▸ Task to carry out: Search the entries below for the word "Aktiviti" and copy every line where it appears.

Dataset entries

────────────────

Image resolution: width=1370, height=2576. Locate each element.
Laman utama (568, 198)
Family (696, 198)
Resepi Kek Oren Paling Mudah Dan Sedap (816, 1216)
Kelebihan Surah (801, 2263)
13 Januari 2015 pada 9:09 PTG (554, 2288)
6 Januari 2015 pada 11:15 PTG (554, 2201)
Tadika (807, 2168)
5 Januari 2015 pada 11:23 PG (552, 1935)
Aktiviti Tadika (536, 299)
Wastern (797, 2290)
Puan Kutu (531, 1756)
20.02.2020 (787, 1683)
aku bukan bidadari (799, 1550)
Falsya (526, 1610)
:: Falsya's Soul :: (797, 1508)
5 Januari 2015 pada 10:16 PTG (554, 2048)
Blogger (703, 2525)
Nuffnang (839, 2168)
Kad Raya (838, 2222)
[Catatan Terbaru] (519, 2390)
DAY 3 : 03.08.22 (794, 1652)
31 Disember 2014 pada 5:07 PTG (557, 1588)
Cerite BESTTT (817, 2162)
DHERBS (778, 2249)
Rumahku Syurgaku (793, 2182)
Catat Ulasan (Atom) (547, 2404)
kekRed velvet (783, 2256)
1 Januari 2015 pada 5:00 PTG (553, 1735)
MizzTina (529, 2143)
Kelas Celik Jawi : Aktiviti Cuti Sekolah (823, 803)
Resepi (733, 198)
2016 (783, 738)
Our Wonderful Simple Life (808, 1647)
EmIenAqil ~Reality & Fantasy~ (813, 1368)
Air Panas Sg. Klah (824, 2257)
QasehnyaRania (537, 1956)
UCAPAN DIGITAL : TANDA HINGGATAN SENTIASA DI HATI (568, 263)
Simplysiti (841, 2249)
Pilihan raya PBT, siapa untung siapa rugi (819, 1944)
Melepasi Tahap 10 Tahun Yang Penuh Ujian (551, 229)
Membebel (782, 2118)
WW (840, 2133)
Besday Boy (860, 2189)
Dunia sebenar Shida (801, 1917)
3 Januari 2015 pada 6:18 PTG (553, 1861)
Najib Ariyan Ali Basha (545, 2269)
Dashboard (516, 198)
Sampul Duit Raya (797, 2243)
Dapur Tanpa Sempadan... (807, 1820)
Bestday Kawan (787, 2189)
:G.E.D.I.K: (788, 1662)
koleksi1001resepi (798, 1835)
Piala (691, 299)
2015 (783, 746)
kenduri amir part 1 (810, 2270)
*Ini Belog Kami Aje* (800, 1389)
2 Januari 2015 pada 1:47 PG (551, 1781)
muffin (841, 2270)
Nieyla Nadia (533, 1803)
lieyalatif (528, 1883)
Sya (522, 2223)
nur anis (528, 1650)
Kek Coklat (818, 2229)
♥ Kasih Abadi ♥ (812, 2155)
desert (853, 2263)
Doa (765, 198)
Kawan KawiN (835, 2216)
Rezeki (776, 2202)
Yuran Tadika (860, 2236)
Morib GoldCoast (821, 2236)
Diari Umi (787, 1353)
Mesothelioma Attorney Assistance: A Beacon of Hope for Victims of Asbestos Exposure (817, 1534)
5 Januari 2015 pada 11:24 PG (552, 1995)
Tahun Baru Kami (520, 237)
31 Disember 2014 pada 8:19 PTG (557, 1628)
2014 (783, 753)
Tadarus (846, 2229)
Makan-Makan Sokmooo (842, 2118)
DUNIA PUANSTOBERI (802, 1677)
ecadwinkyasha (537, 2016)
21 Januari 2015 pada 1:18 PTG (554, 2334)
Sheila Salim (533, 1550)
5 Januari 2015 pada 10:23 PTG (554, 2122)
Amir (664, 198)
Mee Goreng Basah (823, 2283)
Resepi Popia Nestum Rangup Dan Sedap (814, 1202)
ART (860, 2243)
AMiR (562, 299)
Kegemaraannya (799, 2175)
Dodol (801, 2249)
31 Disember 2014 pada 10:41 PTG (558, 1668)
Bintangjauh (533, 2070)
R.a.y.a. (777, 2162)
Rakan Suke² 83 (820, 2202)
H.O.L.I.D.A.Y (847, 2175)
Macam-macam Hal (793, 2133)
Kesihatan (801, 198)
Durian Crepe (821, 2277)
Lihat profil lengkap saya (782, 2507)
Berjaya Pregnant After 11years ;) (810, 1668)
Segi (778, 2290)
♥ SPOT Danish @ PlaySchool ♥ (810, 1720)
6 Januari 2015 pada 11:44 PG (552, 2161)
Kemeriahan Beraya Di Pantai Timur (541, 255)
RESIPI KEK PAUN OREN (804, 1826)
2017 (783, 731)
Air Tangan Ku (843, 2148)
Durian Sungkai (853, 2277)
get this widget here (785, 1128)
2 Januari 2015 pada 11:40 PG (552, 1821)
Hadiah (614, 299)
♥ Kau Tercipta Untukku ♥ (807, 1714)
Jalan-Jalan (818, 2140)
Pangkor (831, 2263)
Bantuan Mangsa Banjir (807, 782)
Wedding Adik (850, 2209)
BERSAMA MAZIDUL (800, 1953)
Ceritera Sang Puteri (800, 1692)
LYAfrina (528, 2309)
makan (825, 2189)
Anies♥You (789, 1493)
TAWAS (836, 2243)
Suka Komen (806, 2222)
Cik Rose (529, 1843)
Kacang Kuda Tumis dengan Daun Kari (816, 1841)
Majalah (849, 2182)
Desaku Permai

────────────────

▸ Answer to the exercise:
Aktiviti Tadika (536, 299)
Kelas Celik Jawi : Aktiviti Cuti Sekolah (823, 803)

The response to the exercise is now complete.